## TO DO
**1)** In the Abyssinian catbird text, write out the part that opens with the words containing "- Conservation status: LC" and closes with "a chestnut vent.", substituting "Eritrea" for "Ethiopia".
**2)** Summarize the Abyssinian catbird text in two sentences.
**3)** Extend the Abyssinian catbird text past its final sentence.
EXERCISE TEXT START
Scientific classification
- Kingdom: Animalia
- Phylum: Chordata
- Class: Aves
- Order: Passeriformes
- Family: Sylviidae
- Genus: Sylvia
- Species: S. galinieri
- Binomial name: Sylvia galinieri (Guérin-Méneville, 1843)
- Synonyms: Parophasma galinieri

= Abyssinian catbird =

- Genus: Sylvia
- Species: galinieri
- Authority: (Guérin-Méneville, 1843)
- Conservation status: LC
- Synonyms: Parophasma galinieri

Species of bird

The Abyssinian catbird (Sylvia galinieri), also known as the juniper babbler, is a small passerine in the family Sylviidae, endemic to the highland forests and scrub of Ethiopia. Despite its name, it is unrelated to other birds called "catbirds." It is mostly grey, with black lores, a whitish forehead, and a chestnut vent.

==Description==
The Abyssinian catbird is a small-sized babbler. Its body is round with relatively short wings and legs. The bird's belly is white, but its upper parts are a lighter shade of grey that gradually fades to a darker shade moving to the backside of the bird. The head of the bird is a light shade of grey with dark highlights surrounding the eyes. The eyes themselves have a scarlet iris surrounding dark brown pupils. The beak is short pointed and black. Its wings are the darkest parts of its body having parallel bars of black along its length with the rest of the wing being grey. Its underside from its legs to its tail is a distinct orange that gives way to a tail that is about half the length of the bird itself. Abyssinian catbirds measure around 19 cm in length.
The bird was formerly the sole member of the genus Parophasma, and its taxonomy is still inconclusive. It is not yet certain if they are more closely related to babblers or warblers.
EXERCISE TEXT END
EXCERPTED DATA START
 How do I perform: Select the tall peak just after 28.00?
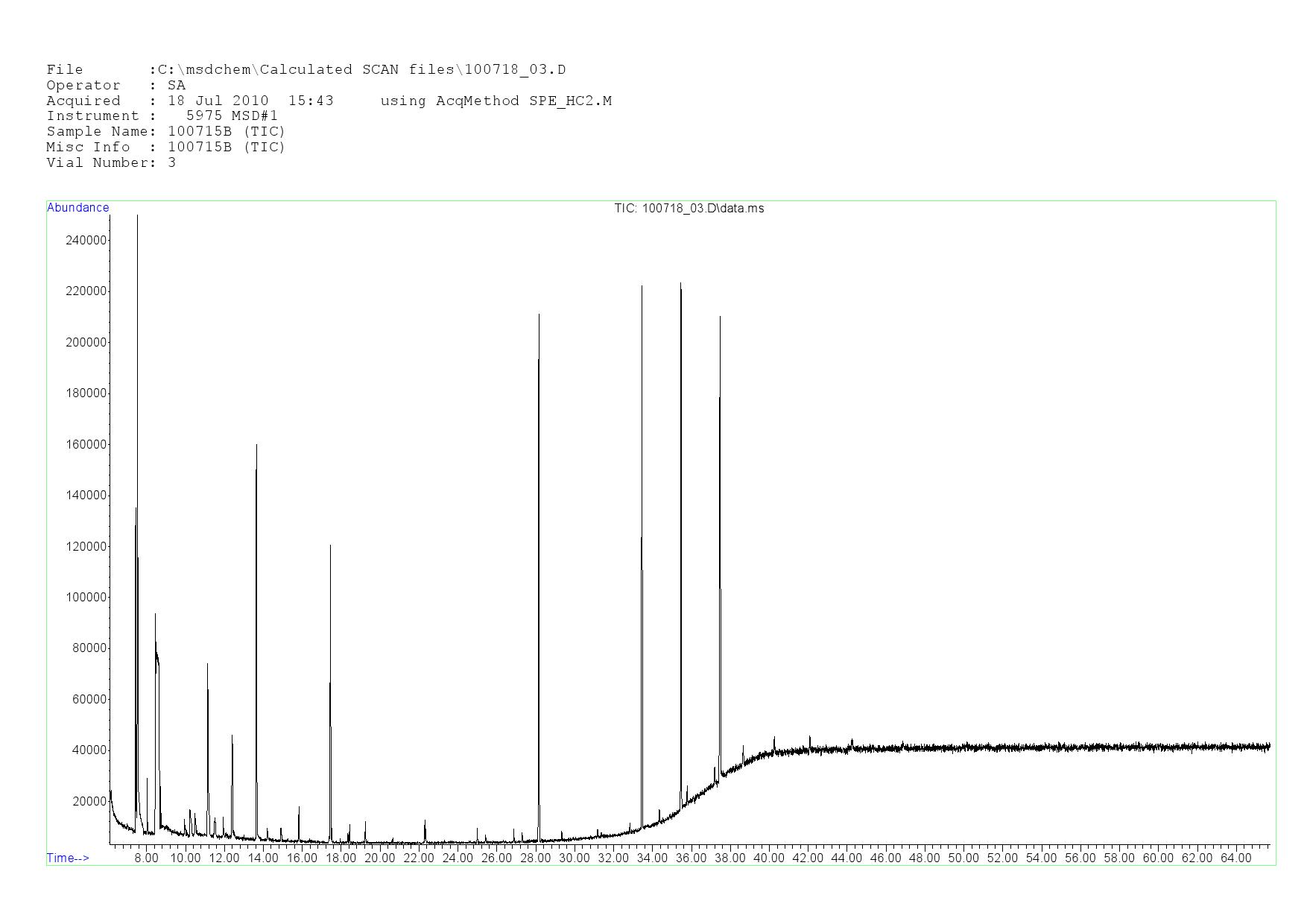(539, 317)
EXCERPTED DATA END
EXCERPTED DATA START
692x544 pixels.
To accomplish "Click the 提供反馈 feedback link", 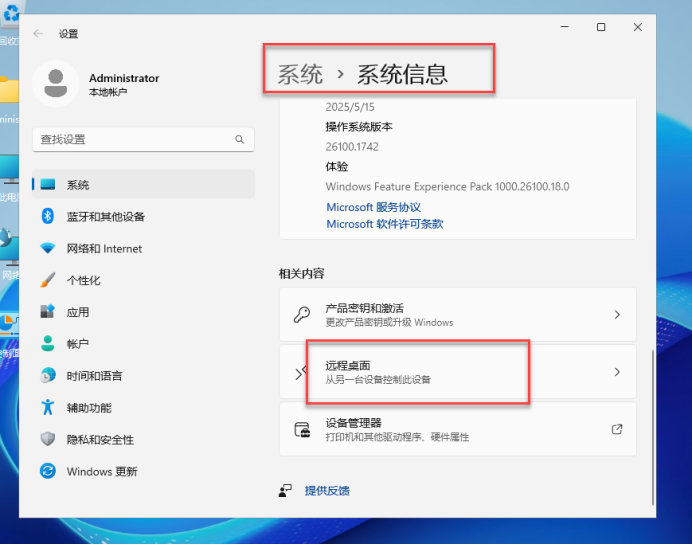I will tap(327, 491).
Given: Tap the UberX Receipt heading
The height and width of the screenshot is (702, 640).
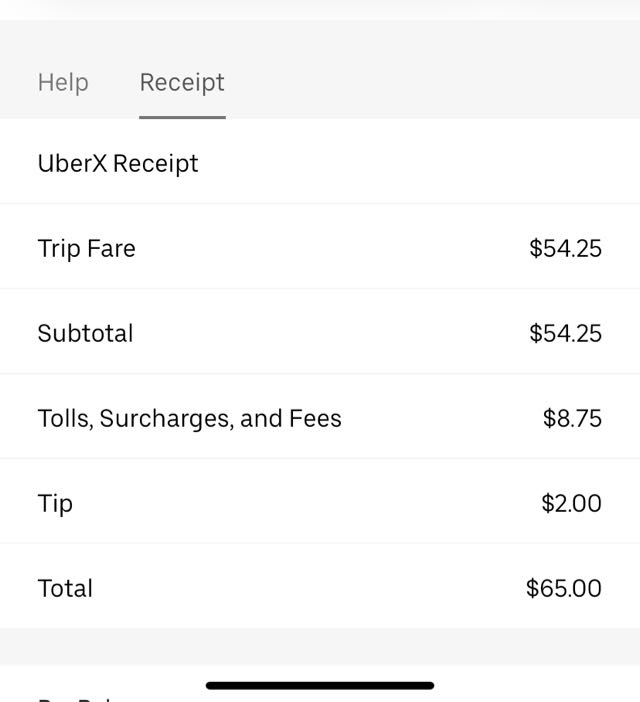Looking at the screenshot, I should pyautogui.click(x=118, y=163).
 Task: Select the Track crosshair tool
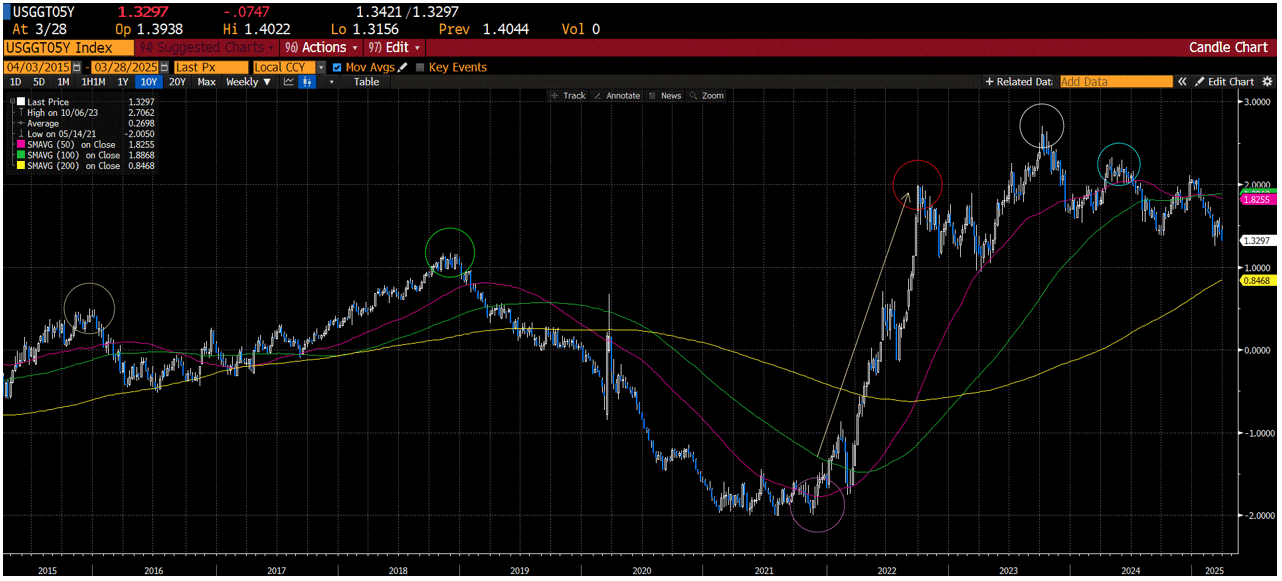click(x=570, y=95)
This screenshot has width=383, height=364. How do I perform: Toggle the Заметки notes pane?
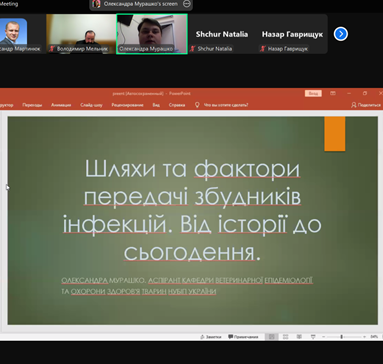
EXCERPTED DATA END
## ANSWERS FOR THIS EXERCISE
**1)**
- Conservation status: LC
- Synonyms: Parophasma galinieri

Species of bird

The Abyssinian catbird (Sylvia galinieri), also known as the juniper babbler, is a small passerine in the family Sylviidae, endemic to the highland forests and scrub of Eritrea. Despite its name, it is unrelated to other birds called "catbirds." It is mostly grey, with black lores, a whitish forehead, and a chestnut vent.

**2)** The Abyssinian catbird (Sylvia galinieri), also called the juniper babbler, is a small passerine in the family Sylviidae that lives only in the highland forests and scrub of Ethiopia and is unrelated to other birds called catbirds. It is a round, mostly grey bird about 19 cm long that was once the only member of the genus Parophasma, and whether it is closer to babblers or warblers is still uncertain.

**3)**
==Distribution and habitat==
The Abyssinian catbird is a resident of the Afrotropical realm and is endemic to Ethiopia, meaning that it is exclusively found in that region. They are more commonly found at higher elevations around 11,500 ft, such as in the mountainous northern Semian region, or in the hilly western region of the nation. They have an area of occurrence of 44,500 km^{2}. They prefer forested habitats and dry thickets, and so are most commonly found in highland bamboo, juniper, and olive trees. They are not known to migrate outside of their habitat.

==Behavior==
===Diet===
The Abyssinian catbird feeds on a varied diet of fruits and insects. It is particularly associated with juniper berries, but also takes other small fruits and a range of insects common in its shrubby highland habitat.

===Breeding habits===
Abyssinian catbirds are known to breed in the season from February to August (or January to July). Their nests, often consisting of a tangle of vines and plant stems, hold two pale-colored, dark-speckled eggs.

===Threats===
The Abyssinian catbird is evaluated to be least concern on the IUCN Red List and does not have any reported threats. The bird is relatively abundant in its general area, despite its apparent decreasing population trend.